▸ Source document:
AWS Well-Architected Framework

AWS

What is the AWS Well-Architected Framework
The Six Pillars
How to Use the Framework
Trade-Offs Between Pillars
Applying the Framework to Service Selection
Key Takeaways

What is the AWS Well-Architected Framework

The AWS Well-Architected Framework provides a consistent approach for evaluating cloud architectures and implementing designs that scale with your application needs. It describes key concepts, design principles, and architectural best practices for designing and operating workloads in the cloud.

Purpose

The framework helps architects:

Evaluate trade-offs between different architectural approaches
Make informed decisions about service selection and design patterns
Identify areas for improvement in existing architectures
Understand the business impact of architectural decisions

Not a Checklist

The framework provides guiding principles, not mandatory requirements. Every architectural decision involves trade-offs. The framework helps you understand what you’re optimizing for and what you’re sacrificing.

▸ Job 1: Print the portion of the AWS Well-Architected Framework text from "The AWS Well-Architected Framework provides" up to and including "what you’re sacrificing.", word for word.
▸ Job 2: Write what comes next in the AWS Well-Architected Framework text, picking up right after its final sentence.

▸ Stored data:
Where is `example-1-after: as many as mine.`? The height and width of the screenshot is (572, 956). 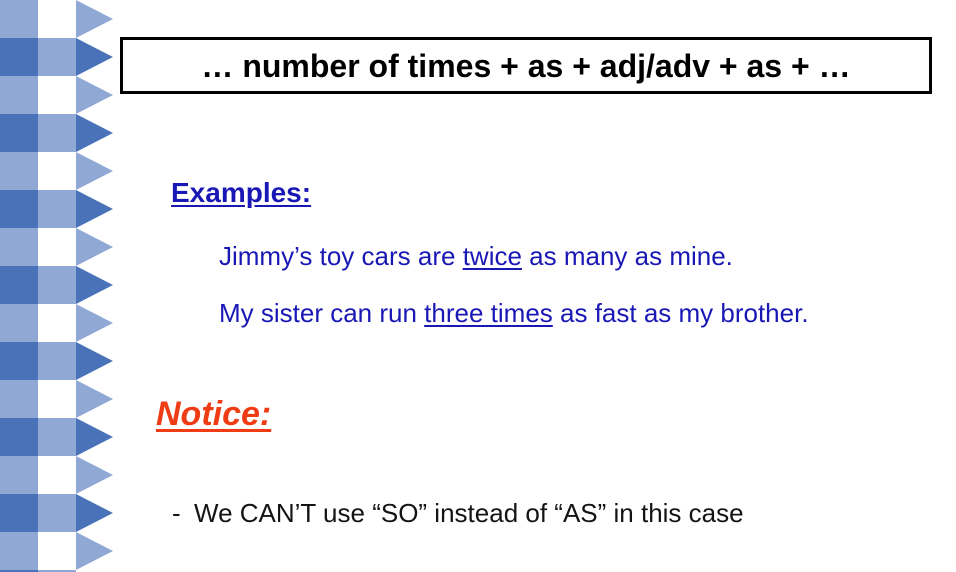
example-1-after: as many as mine. is located at coordinates (627, 256).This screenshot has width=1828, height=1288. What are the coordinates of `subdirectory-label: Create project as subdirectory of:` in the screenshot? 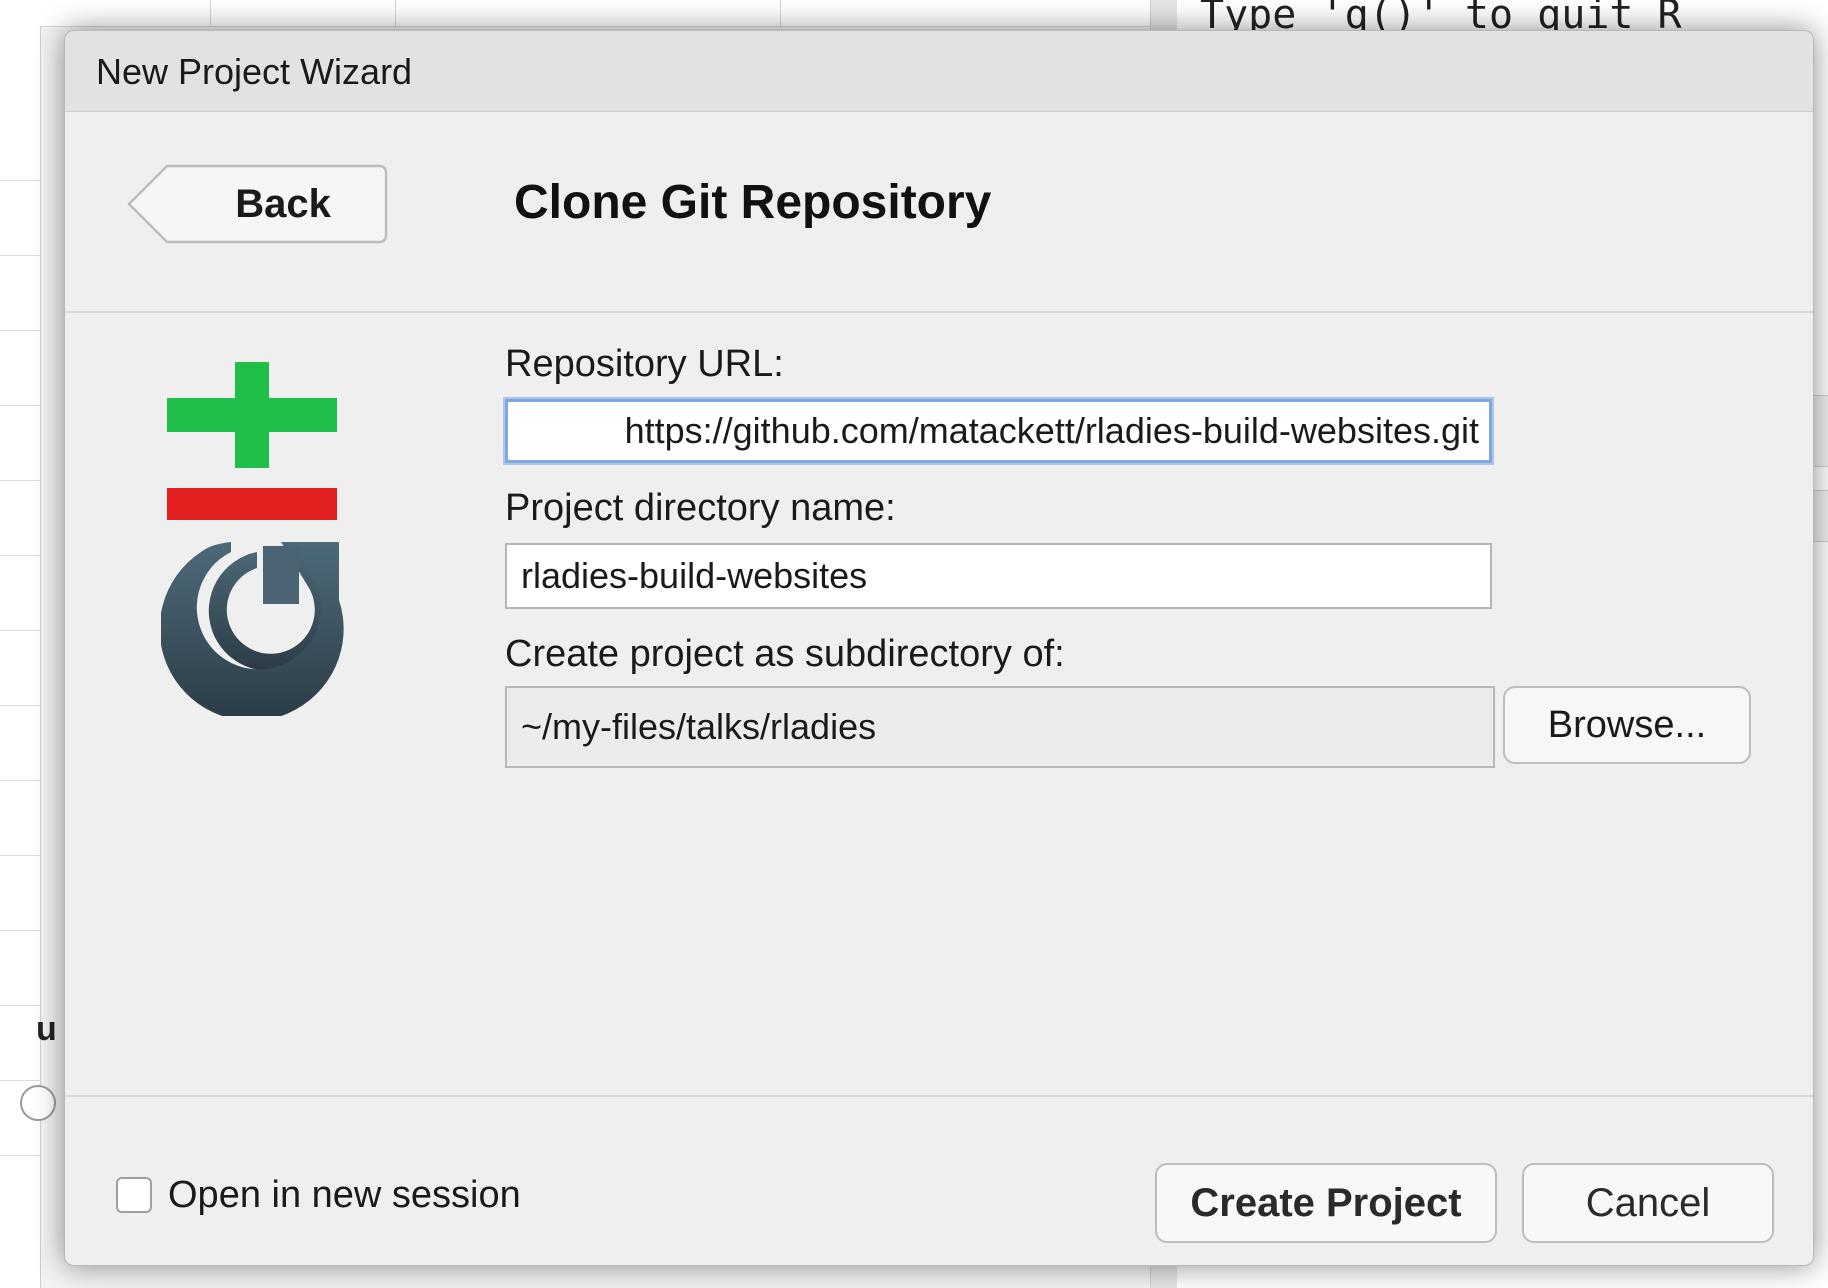 It's located at (785, 654). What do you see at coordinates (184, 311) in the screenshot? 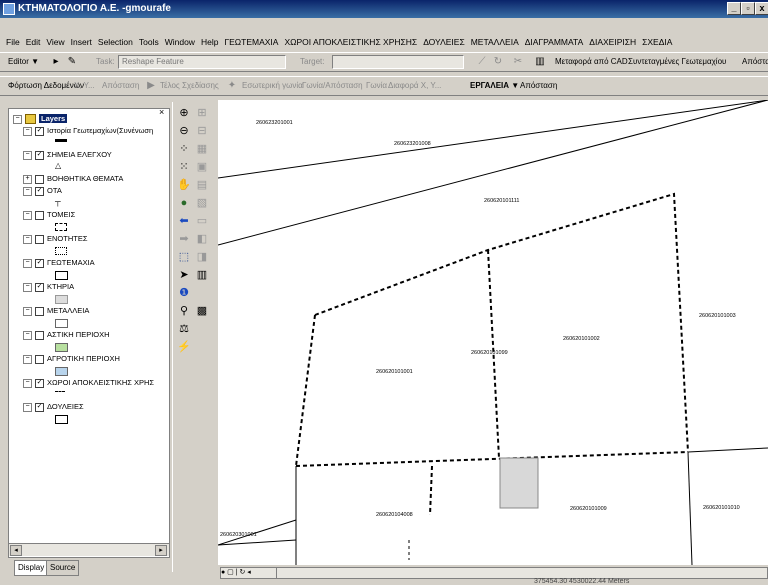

▸ Task answer 1:
The AWS Well-Architected Framework provides a consistent approach for evaluating cloud architectures and implementing designs that scale with your application needs. It describes key concepts, design principles, and architectural best practices for designing and operating workloads in the cloud.

Purpose

The framework helps architects:

Evaluate trade-offs between different architectural approaches
Make informed decisions about service selection and design patterns
Identify areas for improvement in existing architectures
Understand the business impact of architectural decisions

Not a Checklist

The framework provides guiding principles, not mandatory requirements. Every architectural decision involves trade-offs. The framework helps you understand what you’re optimizing for and what you’re sacrificing.

▸ Task answer 2:
The Six Pillars

The framework organizes best practices into six pillars. Each pillar represents a different aspect of building cloud systems.

1. Operational Excellence

Definition: The ability to run and monitor systems to deliver business value and continually improve supporting processes and procedures.

Core Principles:

Perform operations as code
Make frequent, small, reversible changes
Refine operations procedures frequently
Anticipate failure
Learn from all operational events and failures

What This Means in Practice:

Infrastructure as code, automated deployments, comprehensive logging and monitoring, and blameless post-mortems. You treat operations like software development: version controlled, tested, and continuously improved.

Example Decisions:

Using CloudFormation or Terraform instead of manual console clicks
Implementing CI/CD pipelines with automated testing
Deploying blue-green or canary releases instead of big-bang deployments
Building dashboards and alerts in CloudWatch
Using Step Functions for visible, auditable workflows

Questions to Ask:

How do you manage changes to your infrastructure?
How do you monitor your workload to ensure it’s operating as expected?
How do you respond to unplanned operational events?
How do you evolve operations over time?

2. Security

Definition: The ability to protect data, systems, and assets while delivering business value through risk assessments and mitigation strategies.

Core Principles:

Implement a strong identity foundation (principle of least privilege)
Enable traceability (logging and auditing)
Apply security at all layers (defense in depth)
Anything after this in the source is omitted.